Eggs

Into Chapter’s dark spaces and weird corridors for the fourth year running, and From Now On’s 2017 edition, which even in this year’s slightly slimmed-down version is a fine splurge of noise, ideas and music that jumps genres and geographical borders. Is it smuggling high art into fun and dancing, or the other way around? Either way, Shape Records’ curation works the brain and the heart, and feels like a pure celebration of people.
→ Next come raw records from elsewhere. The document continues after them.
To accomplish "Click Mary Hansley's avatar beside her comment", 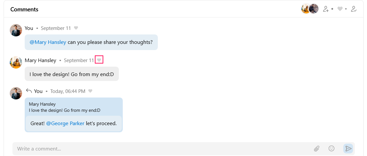I will pos(16,62).
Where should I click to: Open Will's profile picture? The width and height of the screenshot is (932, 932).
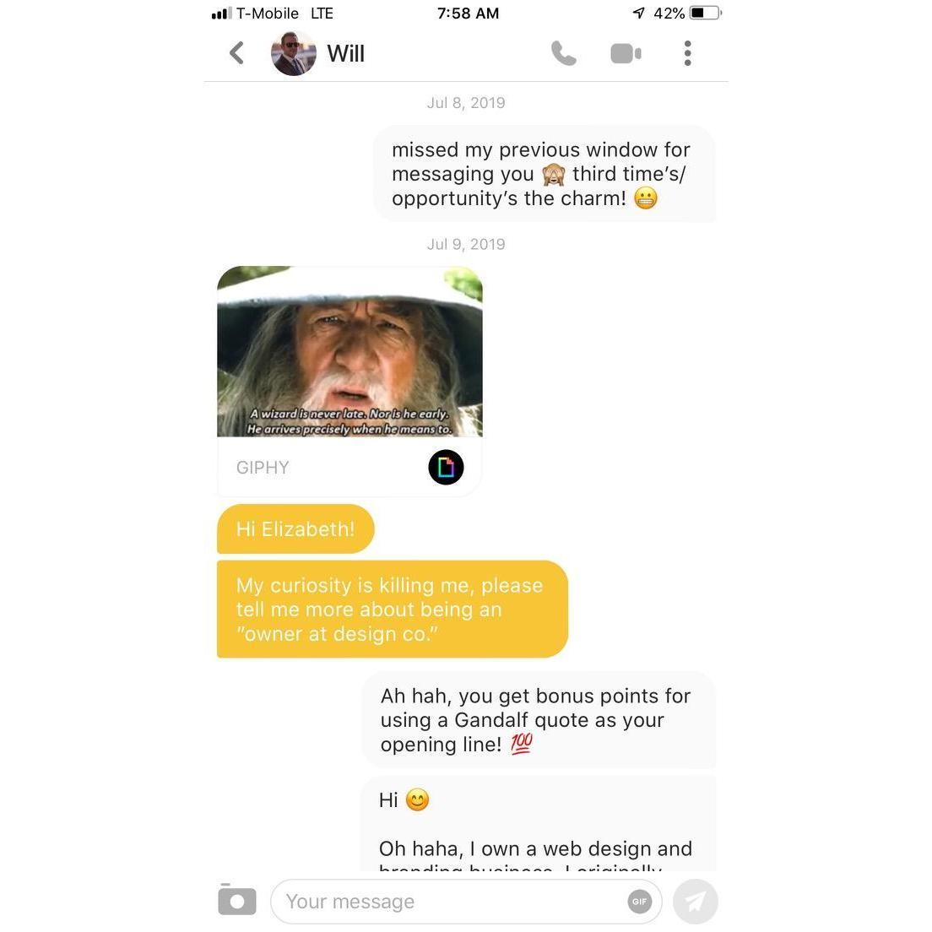[x=294, y=53]
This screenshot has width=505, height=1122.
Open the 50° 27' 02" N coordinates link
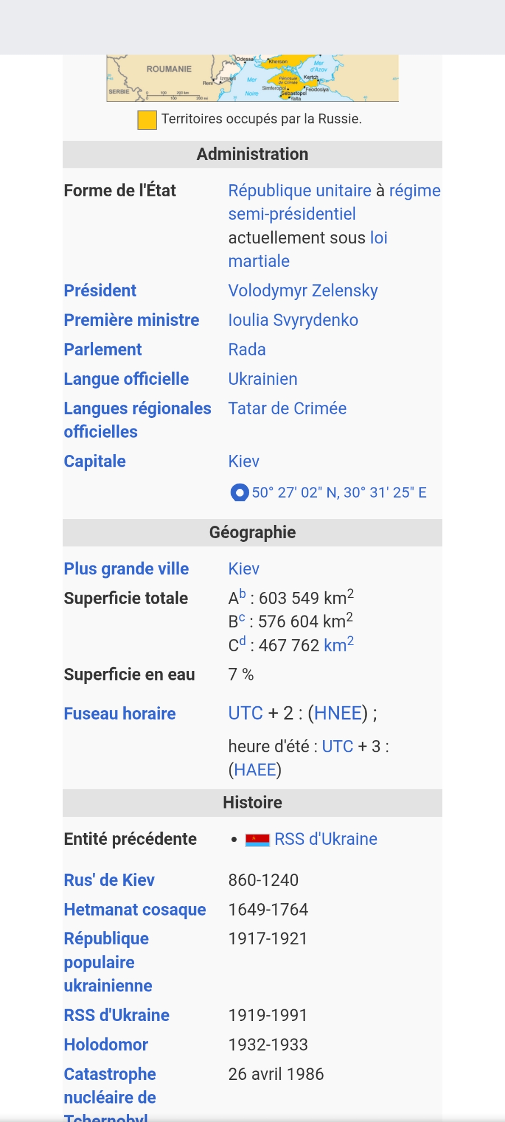(x=339, y=493)

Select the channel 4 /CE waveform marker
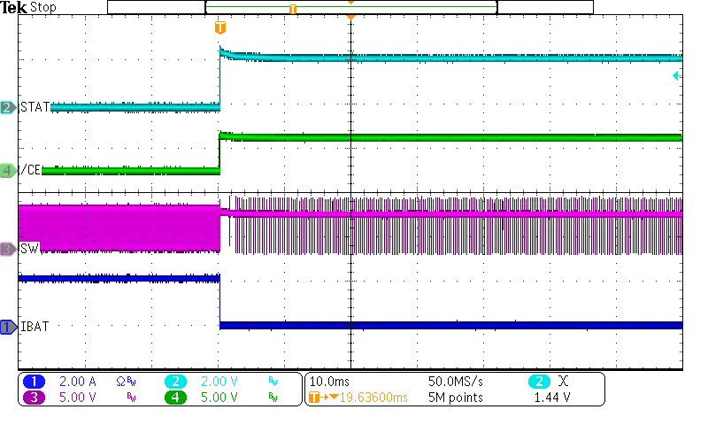[x=8, y=169]
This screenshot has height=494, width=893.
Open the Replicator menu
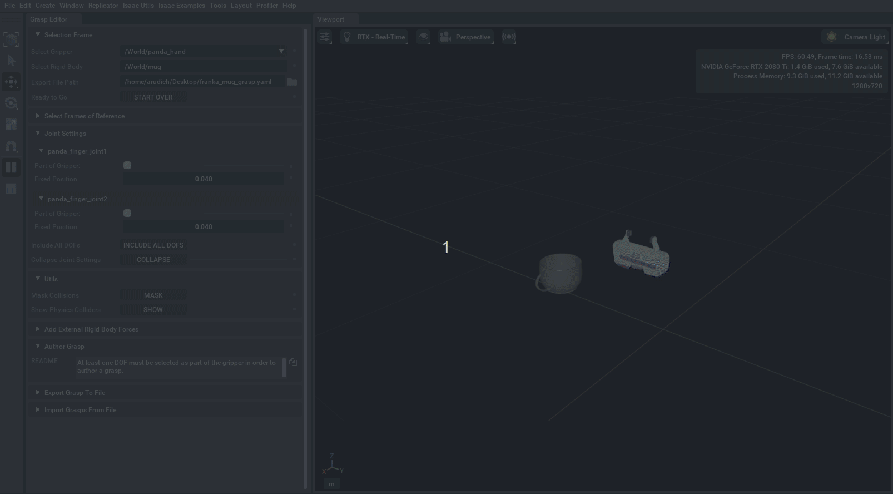[x=103, y=6]
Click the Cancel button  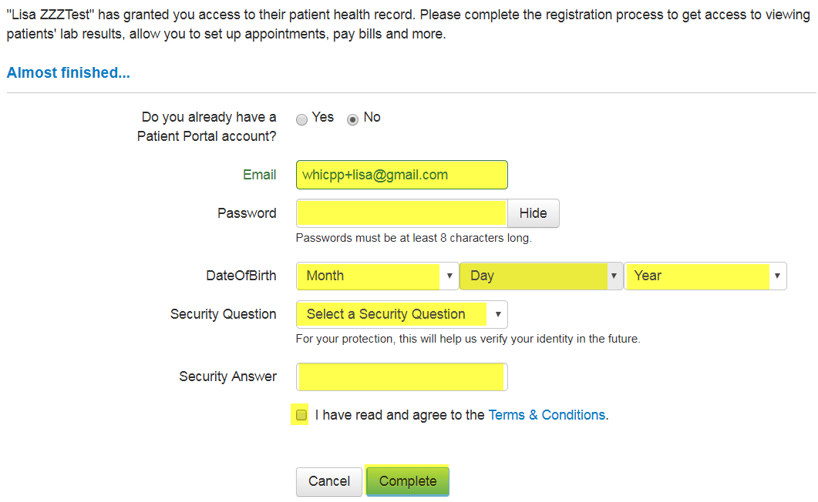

In this context, a Saturday night Gruff Rhys premiere of an artistic response to a Catalan prison makes perfect sense, and, after a lengthy introduction that involves five separate people and touches on poetry, architectural drawings and photos of sculpture, anticipation is raging. A gang of musicians file onstage, armed almost randomly with clarinet, keyboard, melodica and more. They interpret various slides of flowers and insects at various speeds determined by their resting heart rates, measured beforehand, as a man called Kliph ‘conducts’ by slowly moving eggs from one box to another. It’s a great honking cacophony that moves between invigorating, irritating and tedious like a hopscotching child, and is exactly what this festival is for. After 30 minutes the racket subsides to leave Gruff playing a yodelling record on a mini turntable, and the audience disperse looking bemused but mostly happy.

Back to the opening Friday night, and some musicians playing actual tunes, the bourgeois sellouts. It’s hard to overstate how good Twinfield is, or how sad it would be if they carry out their grumpy threats to quit playing. The music Tom Winfield makes (played live with Rhys Aneurin) is icy electronic pop, neon dystopias with hefty doses of squalor. A vocal similarity means the spectre of Datblygu is never far away, but there’s also bits of John Carpenter, Vår and the Pet Shop Boys floating around, making magic.

Also in the stark Peilot room, Yeah You’s soundcheck becomes the start of their set, a gapless rush of hyperactive glitches and clanks that Elvin Brandhi tongue twists over, while her dad Mykl, the sensible half of the duo, attempts to make noises from the inside of the studio space’s sink. While it’s not as unhinged as some of their online, hedge-diving videos, it’s still deliriously enjoyable, grin-worthy stuff. More blissful smiles greet Flamingods, cutting a typically bum-waggling psych set, and Yama Warashi, seemingly beamed in from some benign jazz fusion island between Japan and Britain. The latter band in particular, adept at fleshing Yoshino Shigihara’s folk fairytales with shivers of guitar and brass, create a cloud of hazy wonder difficult to escape from.

Four unassuming men in pyjama bottoms open Saturday night proceedings. This is Aftersun and their taut, full-bodied meanderings on organ and guitars prove terrific, a way-enjoyable melding of krautrock, garage and the kind of prog you don’t want to push off a cliff. Preceding a serenely gliding slice of guitar scree from Thought Forms’ Deej Dhariwal, and a weekend-closing, audience-roaming set from Islet, hailed as returning heroes, lies Roshi and Pars Radio, and a more gentle thrill, of delicate keyboard pop that loops vocals around snapshots of life spent between Wales, London and Iran. The closing number, a live score to a silent film that twists and repurposes the onscreen dialogue, is a rich and clever brew.

There’s a faith in artists here that’s reflected in the weekend’s open-minded, welcoming audience. You could trust From Now On with your PIN number.